* Instruções
Copie sem alterações a parte do texto sobre o mercado do boi gordo que começa em "Tradicionalmente, a indústria" e segue até "alta nos preços.".

* Trecho do texto

O mercado físico do boi gordo volta a atrair a atenção de analistas e produtores, com negociações consistentemente acima da referência média. Este cenário, que desafia as expectativas de uma maior estabilização, é um reflexo direto da persistente restrição na oferta de animais prontos para o abate. Fernando Henrique Iglesias, analista da renomada consultoria Safras & Mercado, ressalta que a escassez tem sido o motor principal por trás da valorização da arroba, mantendo as escalas de abate das indústrias frigoríficas significativamente encurtadas.
Tradicionalmente, a indústria busca garantir escalas de abate mais alongadas para otimizar sua logística e custos operacionais. Contudo, o que se observa atualmente é um cenário em que as programações de abate não ultrapassam, em média, cinco a seis dias úteis em âmbito nacional. Esta margem apertada intensifica a competição entre os frigoríficos pela matéria-prima, forçando-os a oferecer valores mais competitivos aos pecuaristas para assegurar o suprimento, o que, por sua vez, realimenta o ciclo de alta nos preços.

* Dados em análise
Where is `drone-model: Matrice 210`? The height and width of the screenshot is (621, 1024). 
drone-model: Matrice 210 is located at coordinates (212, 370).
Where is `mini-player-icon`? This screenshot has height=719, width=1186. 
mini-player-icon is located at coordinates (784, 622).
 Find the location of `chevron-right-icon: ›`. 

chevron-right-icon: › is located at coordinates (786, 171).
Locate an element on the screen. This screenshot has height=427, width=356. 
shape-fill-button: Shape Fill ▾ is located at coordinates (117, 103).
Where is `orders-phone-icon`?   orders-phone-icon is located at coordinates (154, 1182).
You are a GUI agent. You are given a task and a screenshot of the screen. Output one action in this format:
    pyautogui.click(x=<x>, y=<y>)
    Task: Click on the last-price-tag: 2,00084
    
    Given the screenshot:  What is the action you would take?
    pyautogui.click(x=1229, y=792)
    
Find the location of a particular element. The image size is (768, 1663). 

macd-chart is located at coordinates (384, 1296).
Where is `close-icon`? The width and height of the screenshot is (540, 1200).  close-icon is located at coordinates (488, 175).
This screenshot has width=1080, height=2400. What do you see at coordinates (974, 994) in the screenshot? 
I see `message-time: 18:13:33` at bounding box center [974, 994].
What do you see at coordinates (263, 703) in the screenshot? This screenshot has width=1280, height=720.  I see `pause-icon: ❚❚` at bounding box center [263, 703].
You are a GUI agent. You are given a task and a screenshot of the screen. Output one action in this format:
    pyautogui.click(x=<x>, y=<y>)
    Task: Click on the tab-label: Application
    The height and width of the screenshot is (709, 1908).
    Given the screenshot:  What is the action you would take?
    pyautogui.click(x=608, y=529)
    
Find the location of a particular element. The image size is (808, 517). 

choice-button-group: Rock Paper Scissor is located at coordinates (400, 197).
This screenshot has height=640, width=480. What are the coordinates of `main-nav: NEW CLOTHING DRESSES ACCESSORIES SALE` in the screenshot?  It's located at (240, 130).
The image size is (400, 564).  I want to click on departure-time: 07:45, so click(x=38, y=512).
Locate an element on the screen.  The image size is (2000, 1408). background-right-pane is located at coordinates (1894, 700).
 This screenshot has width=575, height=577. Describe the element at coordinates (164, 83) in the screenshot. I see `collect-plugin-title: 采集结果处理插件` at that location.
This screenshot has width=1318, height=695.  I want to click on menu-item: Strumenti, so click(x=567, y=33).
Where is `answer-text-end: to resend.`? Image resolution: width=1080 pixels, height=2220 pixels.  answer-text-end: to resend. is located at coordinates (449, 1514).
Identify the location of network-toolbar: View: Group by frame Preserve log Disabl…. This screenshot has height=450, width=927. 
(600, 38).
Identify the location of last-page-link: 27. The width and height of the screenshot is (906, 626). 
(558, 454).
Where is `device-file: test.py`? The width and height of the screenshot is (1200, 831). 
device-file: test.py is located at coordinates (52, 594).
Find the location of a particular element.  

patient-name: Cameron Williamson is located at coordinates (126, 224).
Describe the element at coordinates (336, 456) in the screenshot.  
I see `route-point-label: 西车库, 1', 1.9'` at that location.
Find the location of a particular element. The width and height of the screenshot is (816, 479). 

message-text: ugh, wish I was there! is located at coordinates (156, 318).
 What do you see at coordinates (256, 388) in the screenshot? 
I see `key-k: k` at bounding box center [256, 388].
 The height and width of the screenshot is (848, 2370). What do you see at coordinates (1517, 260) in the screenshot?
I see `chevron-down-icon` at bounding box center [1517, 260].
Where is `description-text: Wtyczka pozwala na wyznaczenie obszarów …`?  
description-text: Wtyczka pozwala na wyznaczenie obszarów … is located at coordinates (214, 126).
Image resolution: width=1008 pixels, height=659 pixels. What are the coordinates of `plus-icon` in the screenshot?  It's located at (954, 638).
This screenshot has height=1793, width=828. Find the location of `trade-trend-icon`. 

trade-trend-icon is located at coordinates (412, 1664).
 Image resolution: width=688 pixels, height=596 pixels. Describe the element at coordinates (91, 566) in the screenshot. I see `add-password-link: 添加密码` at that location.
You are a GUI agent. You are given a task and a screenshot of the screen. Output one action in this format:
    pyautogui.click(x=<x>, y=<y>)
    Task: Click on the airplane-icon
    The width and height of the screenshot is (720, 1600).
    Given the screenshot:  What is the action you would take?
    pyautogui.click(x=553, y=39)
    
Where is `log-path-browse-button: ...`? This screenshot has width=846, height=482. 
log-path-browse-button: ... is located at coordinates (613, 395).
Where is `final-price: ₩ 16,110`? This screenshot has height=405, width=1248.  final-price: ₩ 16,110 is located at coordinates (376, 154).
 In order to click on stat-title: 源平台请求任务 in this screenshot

* Seção de resposta
Tradicionalmente, a indústria busca garantir escalas de abate mais alongadas para otimizar sua logística e custos operacionais. Contudo, o que se observa atualmente é um cenário em que as programações de abate não ultrapassam, em média, cinco a seis dias úteis em âmbito nacional. Esta margem apertada intensifica a competição entre os frigoríficos pela matéria-prima, forçando-os a oferecer valores mais competitivos aos pecuaristas para assegurar o suprimento, o que, por sua vez, realimenta o ciclo de alta nos preços.